### Direction
Can you write out the items in the stretch from the line containing "Click the answer text about fewer parameters" through the line containing "click(63, 30)", substituting "desktop assistant" for "computer-use agent", changing nothing else, and leaving the pictures out?

---------- Provided records ----------

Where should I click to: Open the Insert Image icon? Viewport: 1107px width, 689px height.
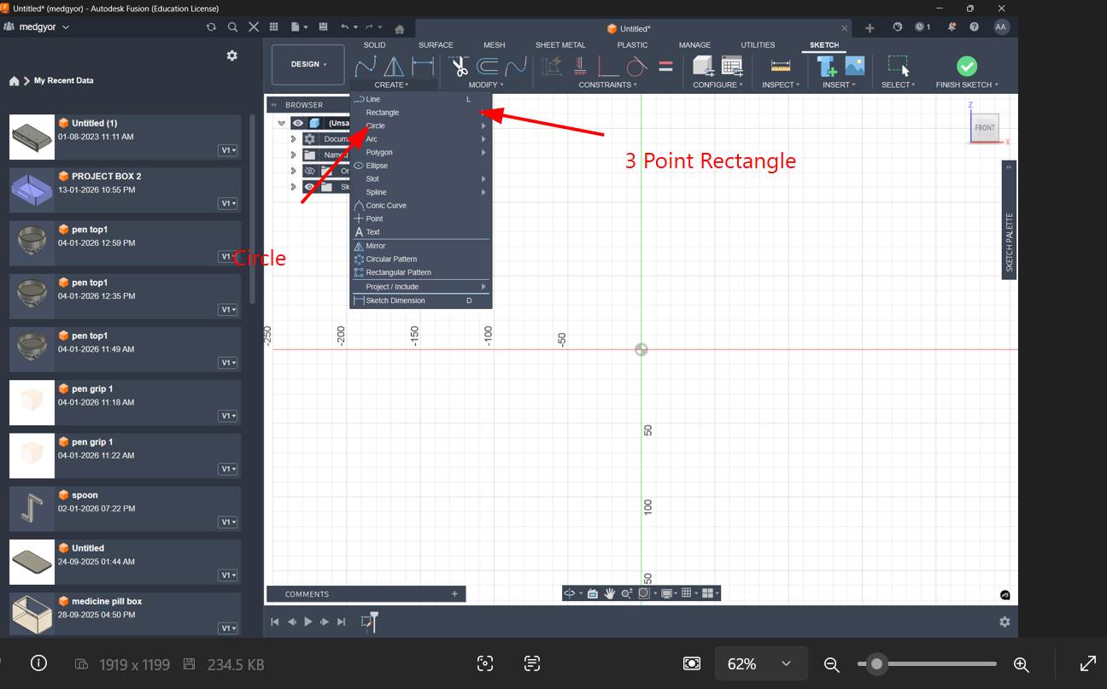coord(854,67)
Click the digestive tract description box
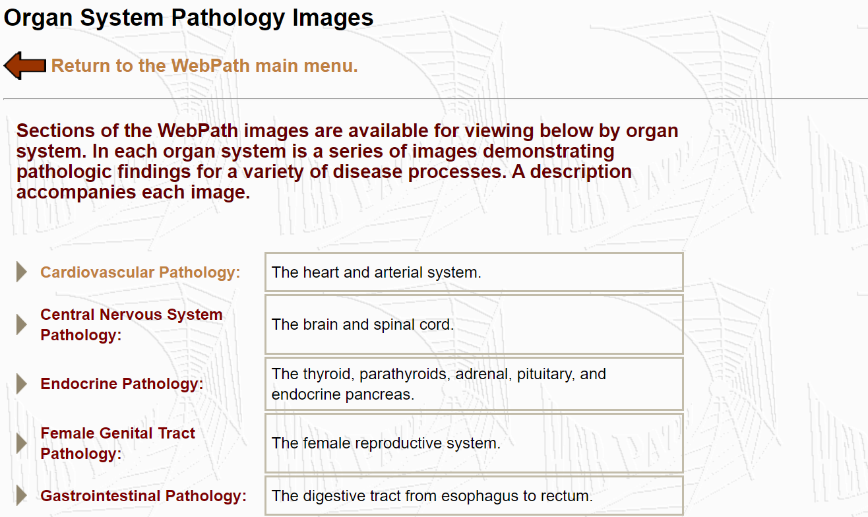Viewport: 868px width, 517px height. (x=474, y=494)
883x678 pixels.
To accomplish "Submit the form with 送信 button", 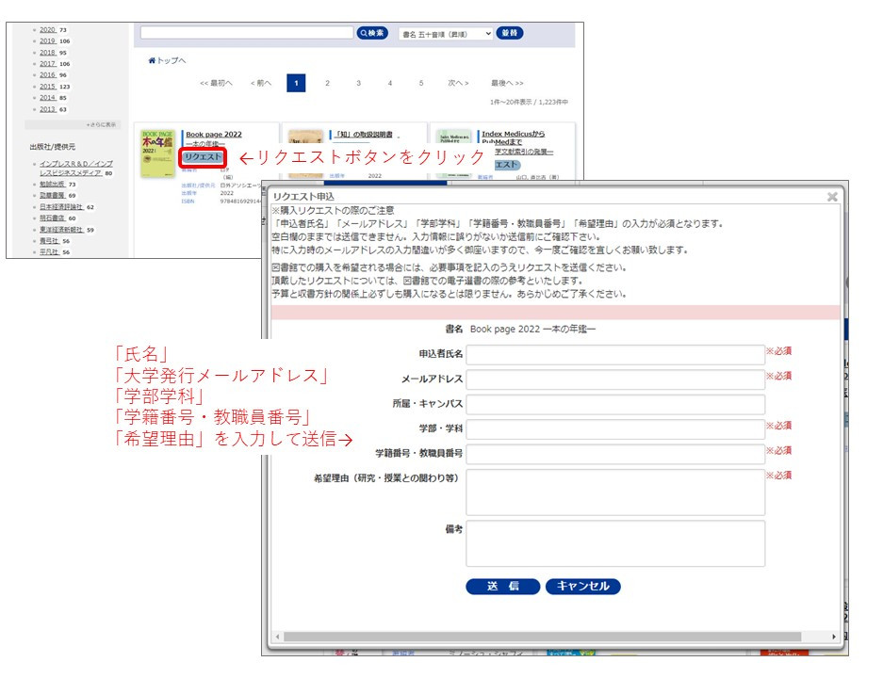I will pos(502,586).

----------
---------- Provided records ----------

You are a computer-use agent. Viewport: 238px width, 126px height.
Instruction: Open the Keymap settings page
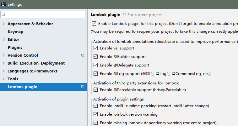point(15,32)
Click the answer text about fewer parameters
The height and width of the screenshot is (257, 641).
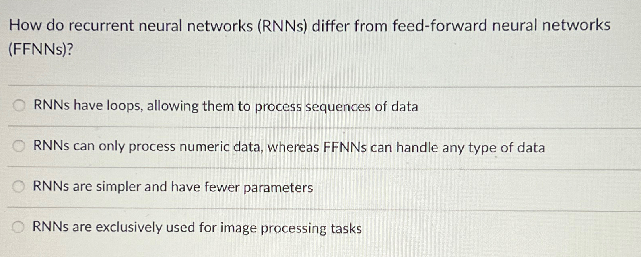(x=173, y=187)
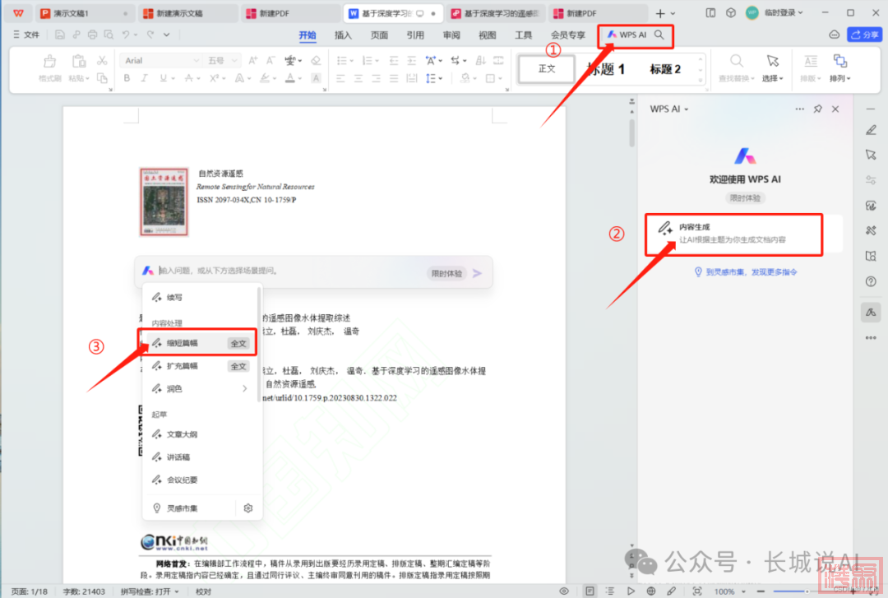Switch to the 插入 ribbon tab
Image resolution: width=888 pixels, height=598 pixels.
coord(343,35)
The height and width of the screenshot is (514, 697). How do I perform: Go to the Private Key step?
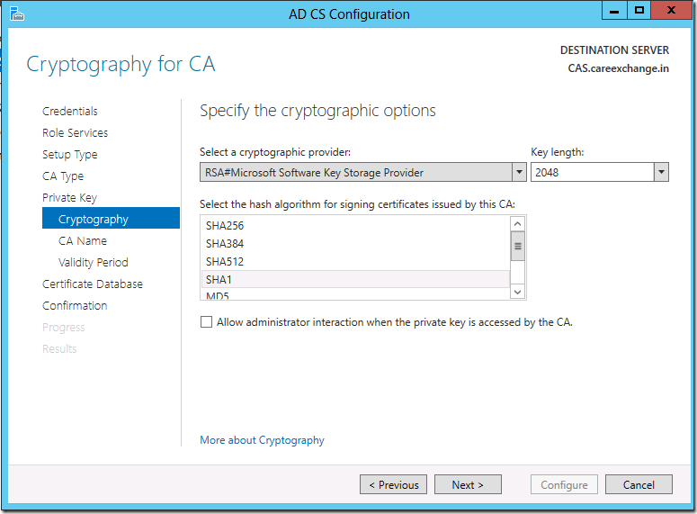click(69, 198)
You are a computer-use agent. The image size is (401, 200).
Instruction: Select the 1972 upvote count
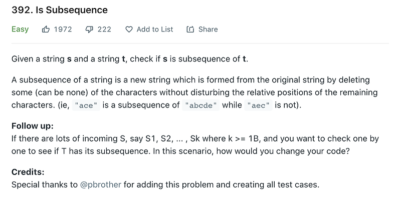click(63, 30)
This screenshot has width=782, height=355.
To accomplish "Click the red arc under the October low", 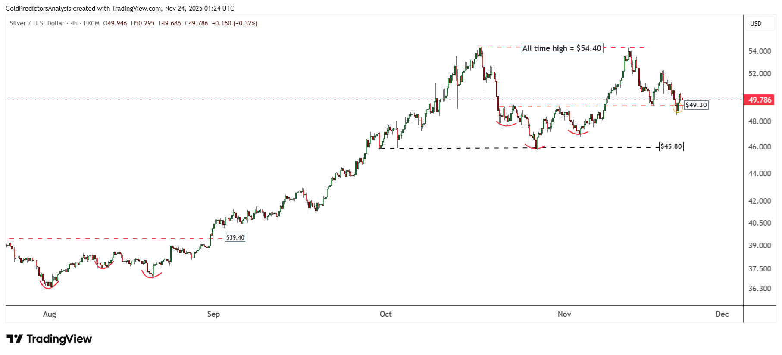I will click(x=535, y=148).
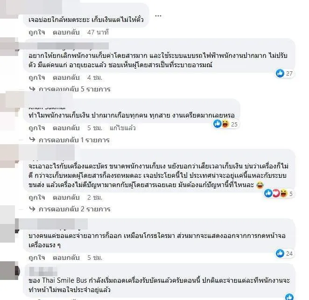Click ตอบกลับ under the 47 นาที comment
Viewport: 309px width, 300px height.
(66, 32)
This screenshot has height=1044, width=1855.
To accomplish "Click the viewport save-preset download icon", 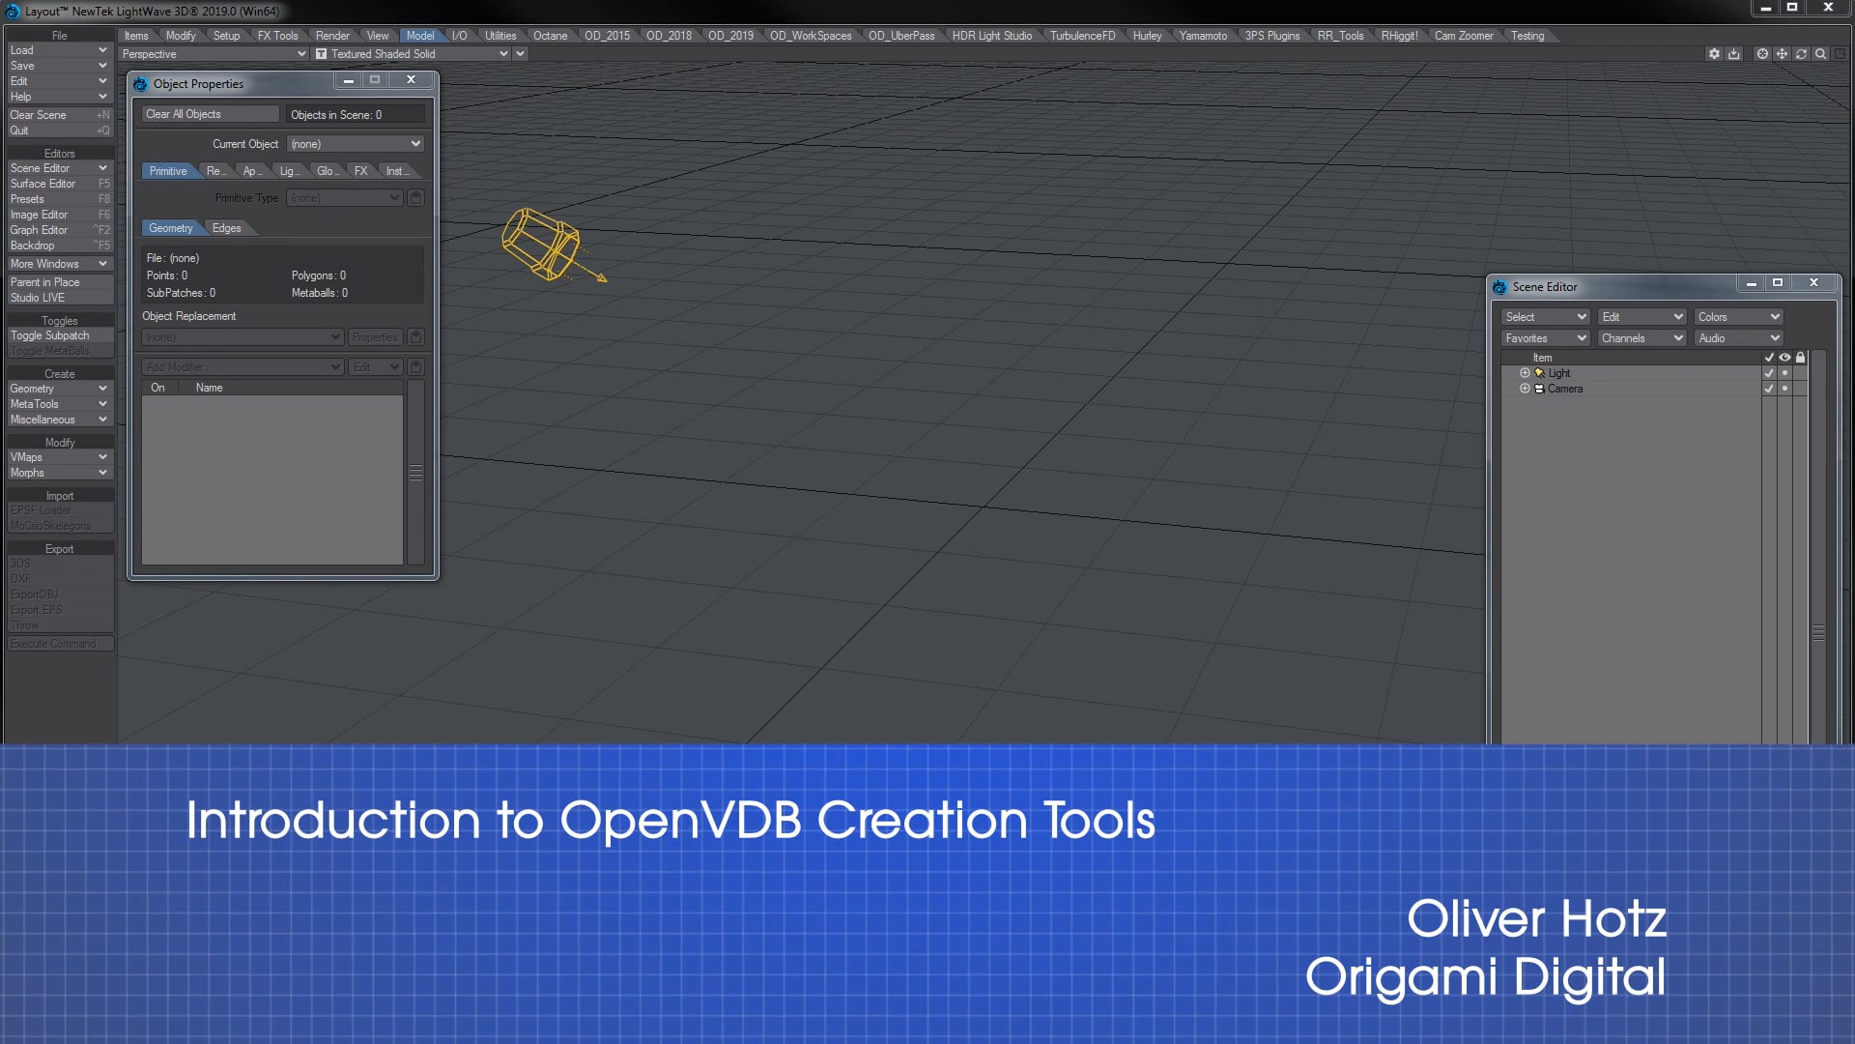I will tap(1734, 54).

----------

### Response to this task
Click the answer text about fewer parameters
The height and width of the screenshot is (257, 641).
(x=173, y=187)
Switch to the 插入 ribbon tab
Image resolution: width=888 pixels, height=598 pixels.
coord(343,35)
The height and width of the screenshot is (514, 697). How do I perform: Go to the Private Key step?
click(69, 198)
You are a desktop assistant. The image size is (401, 200).
Instruction: Select the 1972 upvote count
click(63, 30)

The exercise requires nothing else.